Gecamines
Depuis un temps, l’on se disait que le gouvernement congolais n’avait des démêlés judiciaires qu’avec le canadien First Quantum Minerals. Il n’est plus le cas aujourd’hui avec l’entrée de lice de Tullow Oil qui réclame comme FQM la primeur des permis de recherche sur les blocs 1 et 2 du Graben Albertine sur le lac Albert.
De la même manière que FQM a ouvert deux fronts judiciaires contre la RDC, à Paris comme à Washington, Tullow a, de son côté, engagé deux actions arbitrales simultanées contre d’une part, à Paris le gouvernement congolais, et de l’autre, aux Iles vierges britanniques à l’encontre d’actuels acquéreurs de ces deux blocs, à savoir Caprikat et Foxwhelp.
Dans l’un ou l’autre cas, c’est encore et toujours le gouvernement congolais qui est au centre de la polémique. En effet, c’est par lui que sont nés ces contentieux. Et, le point commun de ces deux affaires est d’essence administrative.
Car, les deux investisseurs étrangers revendiquent l’originalité des actes administratifs posés en son temps par des personnalités bien identifiées dûment, affirment-ils, mandatées à engager l’Etat congolais.
Mais, comble de l’ironie, dans l’un ou l’autre de ces transactions, l’Etat congolais a dû se rétracter, méconnaissant sa signature pour cause d’irrégularités. Ainsi, pour FQM, la sentence fatale a été la résiliation du contrat KMT, puis le retrait des permis d’exploitation détenus dans deux autres de ces filiales congolais.
Alors que pour Tullow Oil, la RDC a mis, sans en signifier clairement le motif, une croix aux négociations engagées avec elle, passant outre l’accord de principe préalablement conclu avec la multinationale.
Par le fait de sa maladresse, la RDC doit se défendre devant deux juridictions internationales d’arbitrage (Paris et Washington).

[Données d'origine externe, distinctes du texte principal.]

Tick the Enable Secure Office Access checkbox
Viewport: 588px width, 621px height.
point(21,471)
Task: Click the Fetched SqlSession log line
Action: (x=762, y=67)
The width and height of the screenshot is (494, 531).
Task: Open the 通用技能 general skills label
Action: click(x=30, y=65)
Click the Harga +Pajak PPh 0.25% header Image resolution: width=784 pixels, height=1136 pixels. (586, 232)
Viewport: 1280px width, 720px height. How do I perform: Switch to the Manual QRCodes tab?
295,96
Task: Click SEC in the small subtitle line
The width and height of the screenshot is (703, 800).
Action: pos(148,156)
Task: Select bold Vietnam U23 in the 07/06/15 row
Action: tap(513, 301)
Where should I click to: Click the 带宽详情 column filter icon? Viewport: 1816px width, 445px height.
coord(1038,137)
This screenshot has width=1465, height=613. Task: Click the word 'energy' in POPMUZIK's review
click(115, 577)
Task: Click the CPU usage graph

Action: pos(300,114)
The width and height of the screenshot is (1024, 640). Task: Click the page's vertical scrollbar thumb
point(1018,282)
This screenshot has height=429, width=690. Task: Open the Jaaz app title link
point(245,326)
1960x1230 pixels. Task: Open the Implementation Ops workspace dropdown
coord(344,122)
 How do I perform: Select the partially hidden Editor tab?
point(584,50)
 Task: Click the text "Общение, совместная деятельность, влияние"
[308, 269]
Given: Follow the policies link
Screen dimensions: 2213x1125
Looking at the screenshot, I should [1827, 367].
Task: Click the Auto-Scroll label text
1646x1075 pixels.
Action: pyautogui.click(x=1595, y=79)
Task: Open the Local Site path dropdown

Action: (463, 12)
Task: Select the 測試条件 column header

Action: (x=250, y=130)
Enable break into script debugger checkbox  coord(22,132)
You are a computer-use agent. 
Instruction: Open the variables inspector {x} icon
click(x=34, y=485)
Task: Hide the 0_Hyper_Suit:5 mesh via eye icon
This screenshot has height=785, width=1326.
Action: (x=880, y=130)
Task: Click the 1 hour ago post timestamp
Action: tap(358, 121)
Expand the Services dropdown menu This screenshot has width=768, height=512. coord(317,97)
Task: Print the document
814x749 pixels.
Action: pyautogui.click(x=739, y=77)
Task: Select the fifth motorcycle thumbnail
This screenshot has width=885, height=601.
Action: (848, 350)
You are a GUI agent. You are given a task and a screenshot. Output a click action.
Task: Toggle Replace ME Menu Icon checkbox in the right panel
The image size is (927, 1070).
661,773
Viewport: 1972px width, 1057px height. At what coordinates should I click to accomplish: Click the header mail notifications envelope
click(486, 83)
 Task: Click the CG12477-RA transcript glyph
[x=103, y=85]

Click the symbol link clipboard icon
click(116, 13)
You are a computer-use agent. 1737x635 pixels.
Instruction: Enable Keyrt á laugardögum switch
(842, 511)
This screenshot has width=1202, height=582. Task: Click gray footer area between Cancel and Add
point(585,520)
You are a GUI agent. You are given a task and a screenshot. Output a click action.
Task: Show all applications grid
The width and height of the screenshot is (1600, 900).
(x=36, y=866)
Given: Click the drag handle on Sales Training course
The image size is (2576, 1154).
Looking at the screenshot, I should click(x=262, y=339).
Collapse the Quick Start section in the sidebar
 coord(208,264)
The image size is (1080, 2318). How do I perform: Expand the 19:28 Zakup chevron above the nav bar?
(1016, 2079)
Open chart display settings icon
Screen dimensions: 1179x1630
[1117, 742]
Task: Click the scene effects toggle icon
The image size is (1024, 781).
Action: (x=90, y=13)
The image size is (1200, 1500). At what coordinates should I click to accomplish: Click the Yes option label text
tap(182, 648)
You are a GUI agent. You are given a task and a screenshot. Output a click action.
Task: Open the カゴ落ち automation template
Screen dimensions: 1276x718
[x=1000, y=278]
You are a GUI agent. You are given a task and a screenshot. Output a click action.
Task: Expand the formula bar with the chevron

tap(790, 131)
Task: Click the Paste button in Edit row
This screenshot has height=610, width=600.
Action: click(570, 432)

Si l’arbitrage tranche contre la RDC, ce sont des milliards de dollars américains que le gouvernement devra débourser pour dommages et intérêts aux parties lésées, à défaut d’une restitution des droits aliénés.
Evidemment, le vrai problème ne se situe pas à ce niveau. Il se situerait plutôt dans les dommages collatéraux du fait que la RDC se retrouve dans le box des accusés pour non respect de la parole donnée. Car, il est avéré que Tullow Oil comme FQM ont traité avec des plénipotentiaires revêtus d’un sceau engageant officiellement la RDC. Que l’Etat congolais se ressaisisse quelque temps après, il est de son droit. Mais, que cette remise en cause méconnaisse les droits acquis, c’est tout le problème.
C’est au processus d’assainissement du climat des affaires qu’un coup fatal est assené. Ce qui fait douter de la volonté du gouvernement de s’engager résolument dans la sécurisation des investissements et des investisseurs privés.
Voilà une action qui n’a eu pour seul mérite que de ternir davantage l’image de la RDC. A Paris, tout comme à Washington, on s’est déjà fait une idée sur la RDC. La RDC passe désormais pour un pays imprévisible où tout est possible, jusqu’à la méconnaissance d’un engagement couvert d’un sceau officiel.
Comment dès lors attirer les investissements privés et promouvoir l’émergence d’un secteur privé prospère ? Il n’est pas encore tard pour se ressaisir. Les procès en cascade initiés contre la RDC ne fait pas à l’honneur du pays. Le gouvernement doit vite sortir de ce bourbier pour préserver l’image écorchée du pays.